Пожалуй, понятие лояльности или «противопоставленности власти» в самом деле не является ключевым. Скажу больше: настоящий интеллигент, по-видимому, видит более глубокие причины происходящего, нежели социальные. Он понимает свои задачи как служение культуре, а не власти или оппозиции; он ненавидит унижение человека человеком и по мере сил протестует против него – но понимает, что за это унижение отвечает не столько власть, сколько население, которое терпит да похваливает. Интеллигент вообще не детерминирован социально – и понимает, что социальными причинами проблема не ограничивается.
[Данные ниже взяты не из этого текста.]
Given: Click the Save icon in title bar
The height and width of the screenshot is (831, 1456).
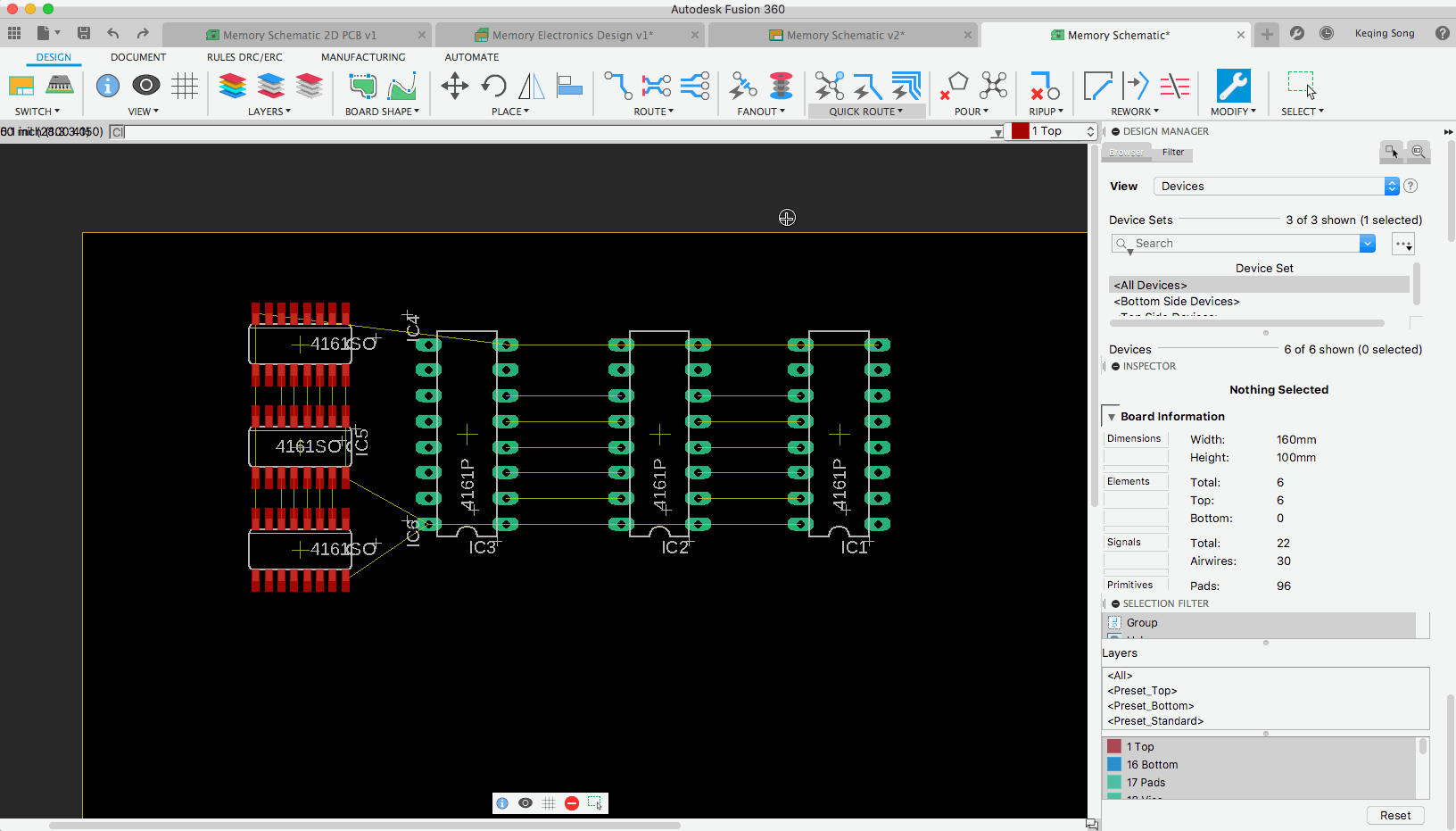Looking at the screenshot, I should 84,33.
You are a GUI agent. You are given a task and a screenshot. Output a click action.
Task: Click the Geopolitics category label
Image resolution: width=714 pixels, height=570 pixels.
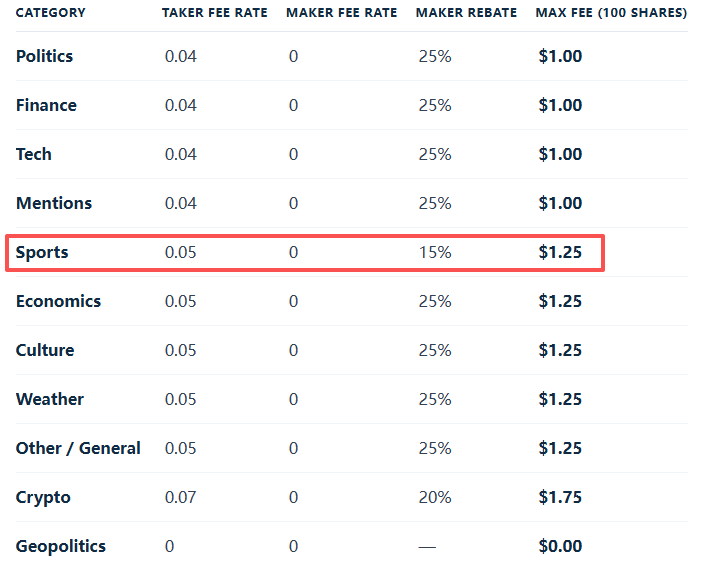[x=61, y=546]
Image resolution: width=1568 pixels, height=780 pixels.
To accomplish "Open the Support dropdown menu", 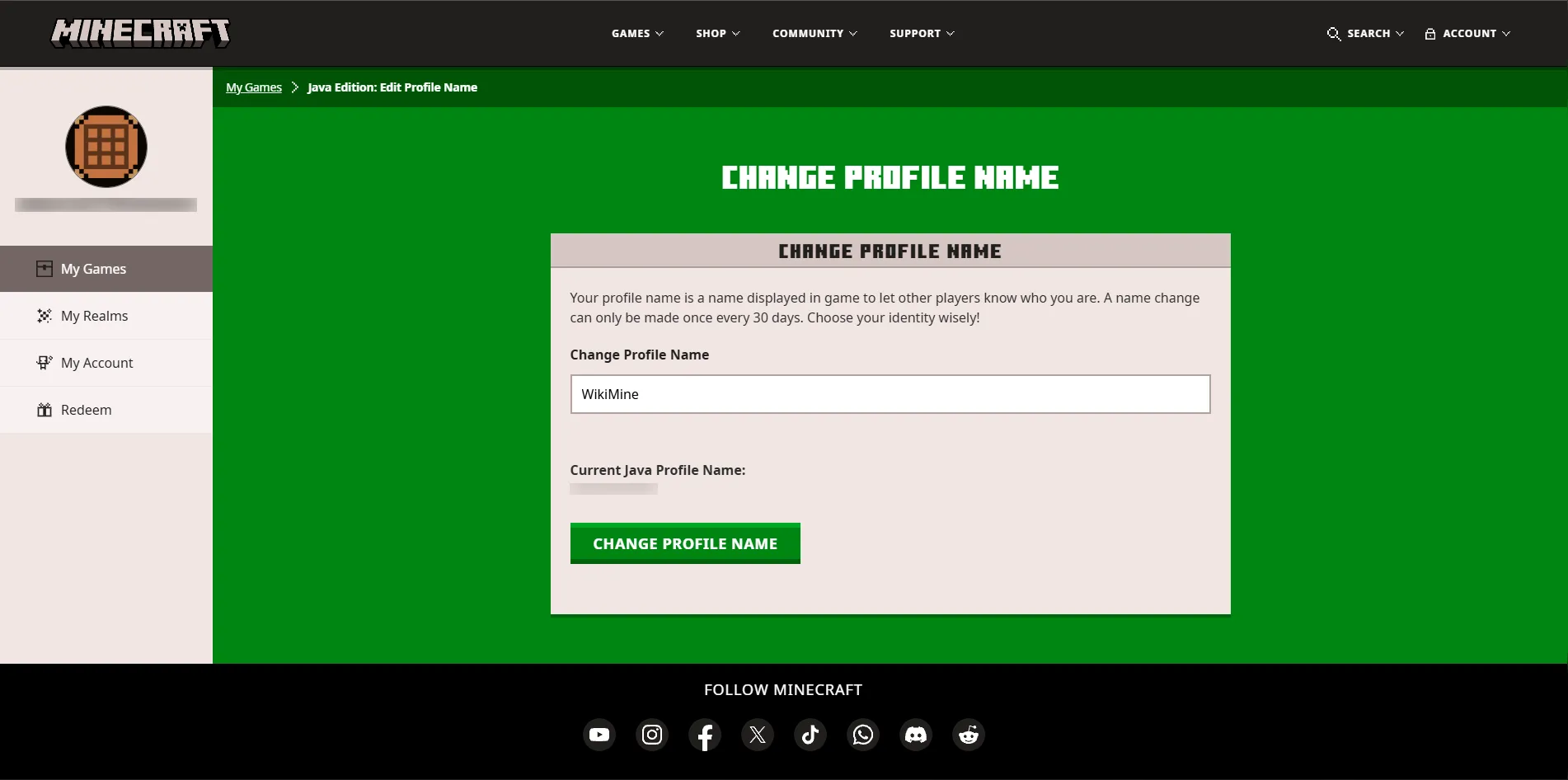I will click(922, 34).
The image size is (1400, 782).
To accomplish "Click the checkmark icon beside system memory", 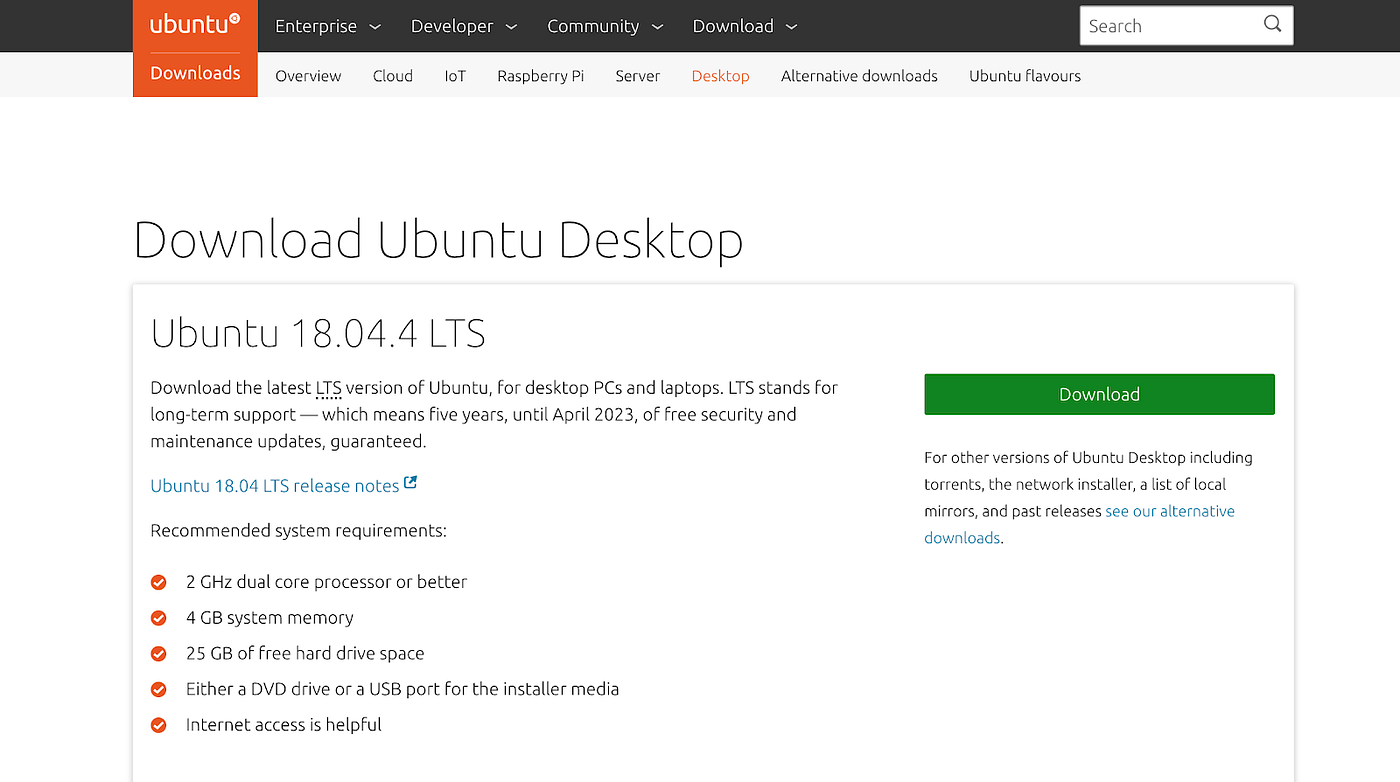I will (x=159, y=617).
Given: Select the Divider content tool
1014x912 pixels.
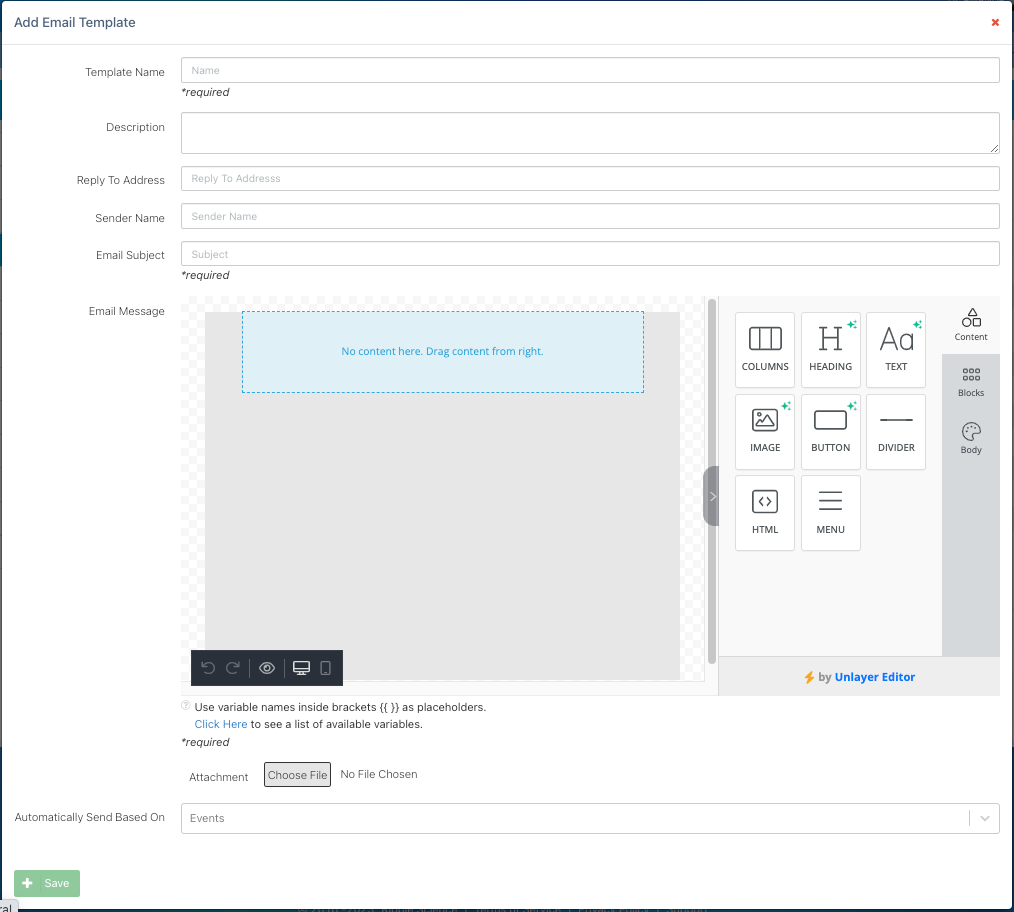Looking at the screenshot, I should point(896,431).
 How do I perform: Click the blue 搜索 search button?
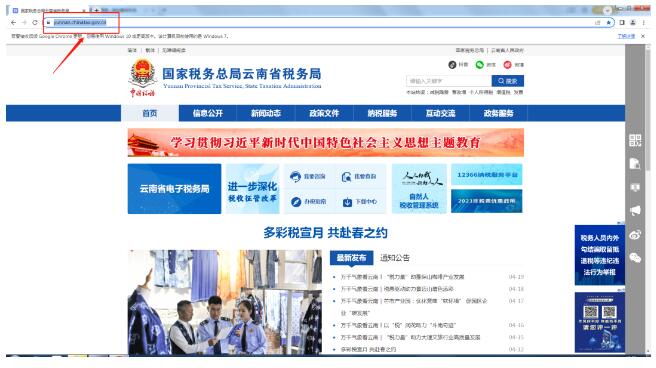point(507,81)
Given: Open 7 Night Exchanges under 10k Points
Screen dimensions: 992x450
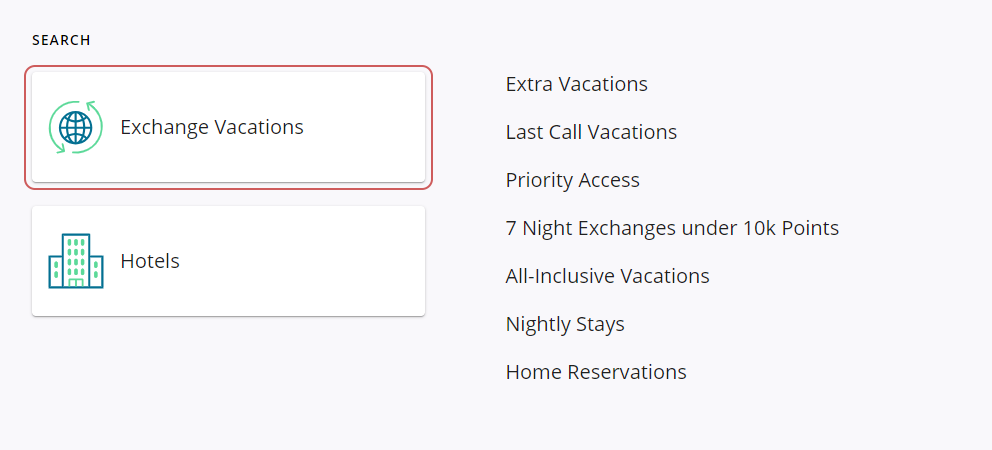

Он видит свою главную задачу в просвещении, старается сделать его как можно более массовым – ибо только просвещение способно бороться с вековыми предрассудками, темными верованиями и тупой покорностью. Человек культуры куда менее склонен к тоталитаризму, нежели человек традиции, для которого любая культура априори подозрительна, поскольку означает новые степени свободы. Солженицын, осознавший себя как человек традиции именно в шестидесятые годы (с чем и связан переворот в его мировоззрении, мало освещенный серьезными исследователями, но отмеченный почти всеми современниками), не мог не относиться к человеку культуры с этим априорным подозрением и тайным недоброжелательством, с чем и связан осуждающий тон «Образованщины». Автору явно не нравится, что в стране стало столько образованных людей – и недовольство свое он мотивирует тем, что эти люди якобы не обладают нравственной бескомпромиссностью подлинного интеллигента, а без нее все знания, всё служение культуре ничего не стоят. Это положение – как и общий обвинительный тон статьи – было горячо подхвачено не только в почвенническом лагере русской потаенной оппозиции, но и в среде прогрессистской, западнической, сахаровской: интеллигенции семидесятых с обеих сторон вменяли в вину, что она «бежит от борьбы». И в самом деле – интеллигентом не смеет называться человек, равнодушно взирающий на беззаконие. Но борьба с беззаконием – не единственное и не главное его занятие: она не должна заслонять медленной и неуклонной просветительской работы, в результате которой исчезла бы сама среда для тирании. Ибо тирания возможна только там и тогда, где есть готовая к ней среда.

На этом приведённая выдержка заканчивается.